Problem to solve - Copy out every line in the records below that contains the string "Task".

Dataset records -

....

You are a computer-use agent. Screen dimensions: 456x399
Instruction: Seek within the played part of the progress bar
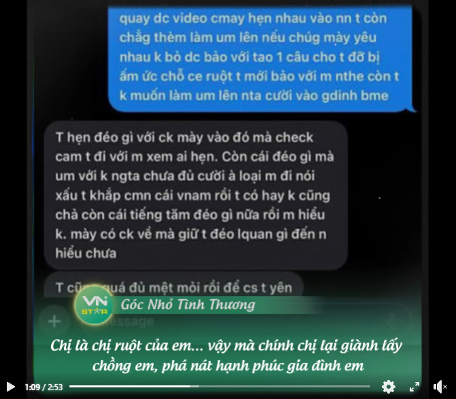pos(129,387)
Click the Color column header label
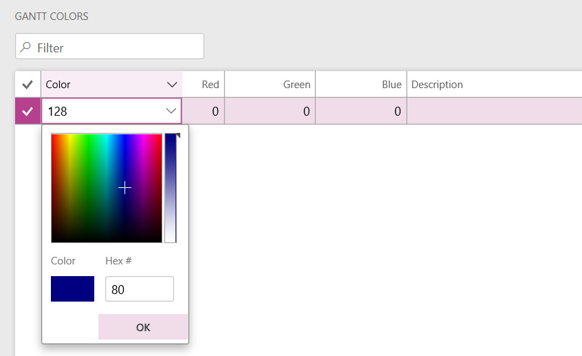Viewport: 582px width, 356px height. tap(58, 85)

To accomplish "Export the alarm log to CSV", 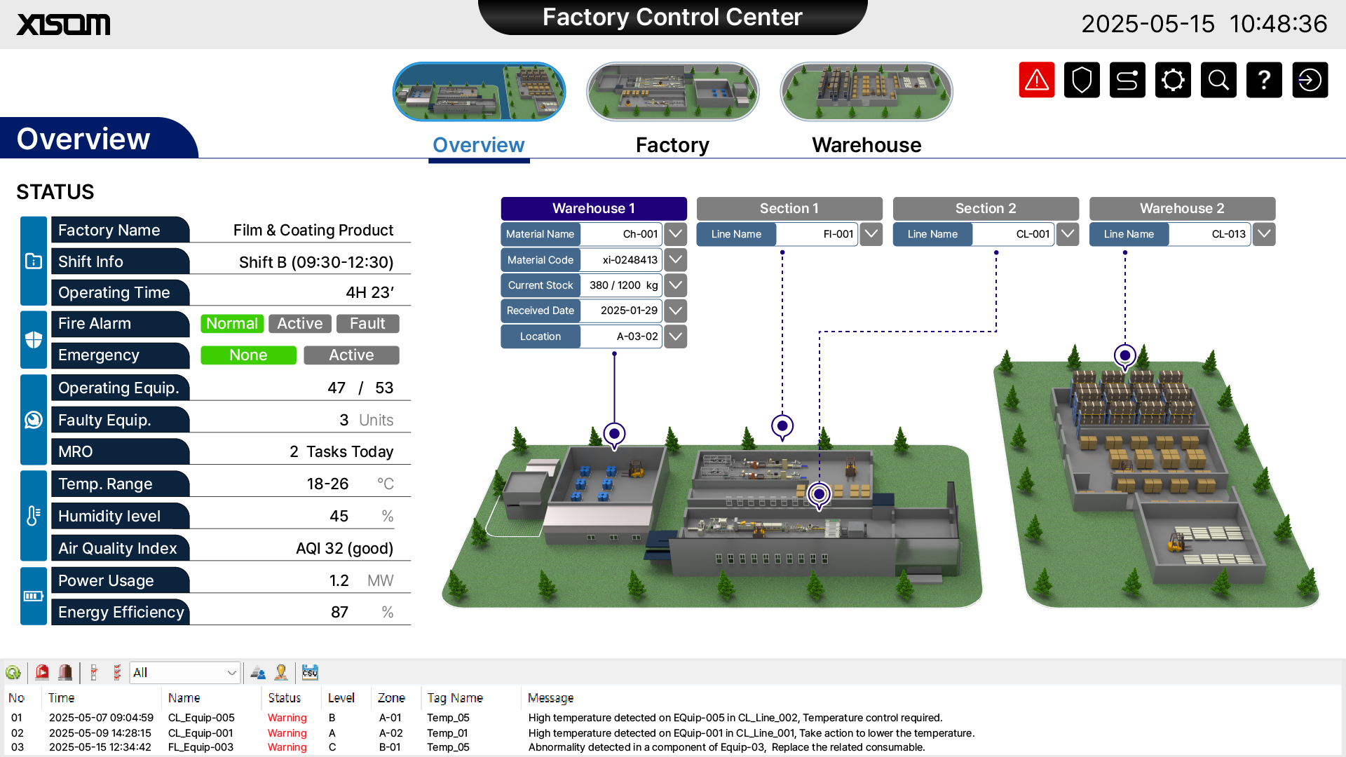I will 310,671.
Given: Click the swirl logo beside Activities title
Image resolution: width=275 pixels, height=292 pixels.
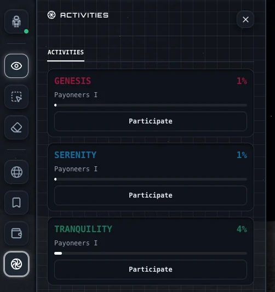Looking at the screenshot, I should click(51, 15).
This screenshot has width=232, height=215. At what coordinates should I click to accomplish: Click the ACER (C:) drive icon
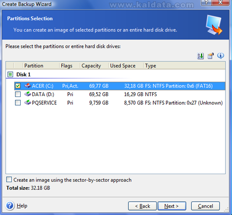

....

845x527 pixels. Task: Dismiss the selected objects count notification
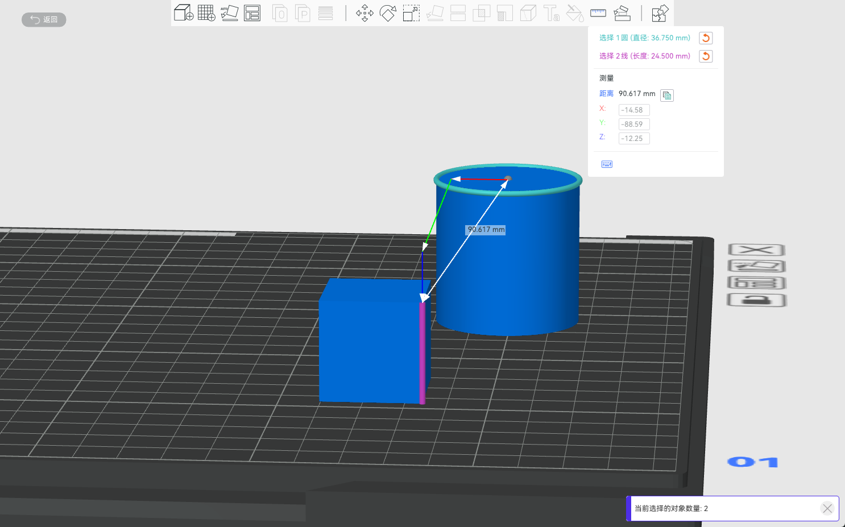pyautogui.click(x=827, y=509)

....

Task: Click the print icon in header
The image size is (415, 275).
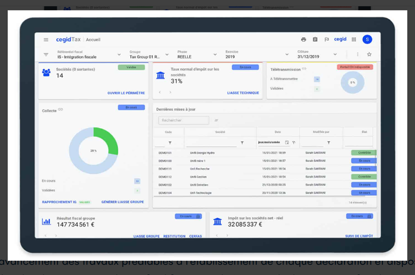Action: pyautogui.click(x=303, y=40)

....

Exercise solution -
845x527 pixels. Task: Dismiss the selected objects count notification
Task: Click the print icon in header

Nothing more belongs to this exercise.